Die Beschwerde gegen die Nichtzulassung der Revision in dem Urteil des Verwaltungsgerichts Greifswald vom 12. Oktober 2020 wird zurückgewiesen. Die Klägerin trägt die Kosten des Beschwerdeverfahrens. Der Wert des Streitgegenstandes wird für das Beschwerdeverfahren auf 500 000 € festgesetzt.

Gründe§

1 Das Landesamt zur Regelung offener Vermögensfragen Mecklenburg-Vorpommern lehnte mit bestandskräftig gewordenem Bescheid vom 20. Juli 1994 einen Antrag unter anderem des Rechtsvorgängers der Klägerin auf Rückübertragung von Grundstücken ab. Die Klägerin beantragte im Jahre 2017 das Wiederaufgreifen des Verwaltungsverfahrens, da neue, ihr günstige Beweismittel vorlägen. Mit dem angefochtenen Bescheid lehnte das Bundesamt für zentrale Dienste und offene Vermögensfragen den Antrag ab. Das Verwaltungsgericht hat die hiergegen gerichtete Klage abgewiesen. Es könne offenbleiben, ob es sich bei den von der Klägerin vorgelegten Urkunden um neue Beweismittel im Sinne des § 51 Abs. 1 Nr. 2 VwVfG handele, da auch ihre Berücksichtigung in dem früheren Verwaltungsverfahren keine der Klägerin günstigere Entscheidung herbeigeführt hätte.
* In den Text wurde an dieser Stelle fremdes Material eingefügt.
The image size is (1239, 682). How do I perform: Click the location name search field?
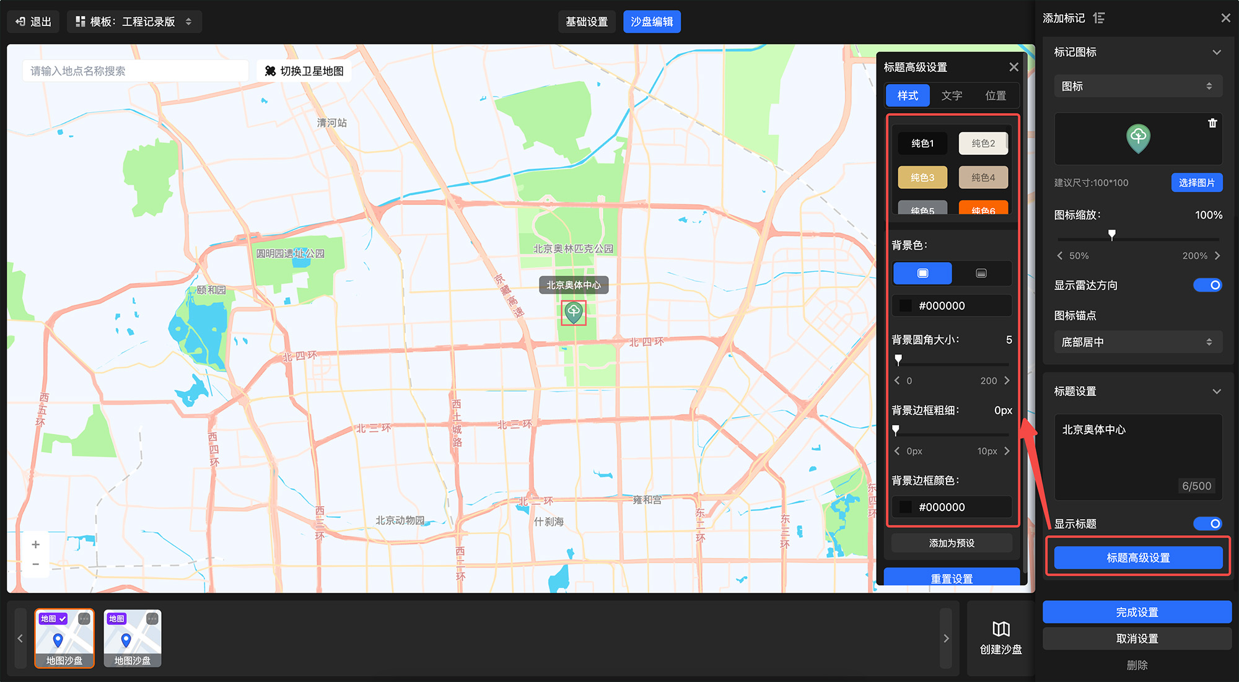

2 Die gegen die Nichtzulassung der Revision in diesem Urteil gerichtete, allein auf den Zulassungsgrund des Verfahrensmangels (§ 132 Abs. 2 Nr. 3 VwGO) gestützte Beschwerde hat keinen Erfolg.

3 Die Beschwerde bezeichnet bereits keine Verfahrensnorm, die das Verwaltungsgericht verletzt haben könnte. Der Sache nach rügt die Klägerin eine Verletzung des Überzeugungsgrundsatzes (§ 108 Abs. 1 Satz 1 VwGO) und des Rechts auf rechtliches Gehör (Art. 103 Abs. 1 GG, § 108 Abs. 2 VwGO). An derartigen Verfahrensmängeln leidet das angefochtene Urteil jedoch nicht.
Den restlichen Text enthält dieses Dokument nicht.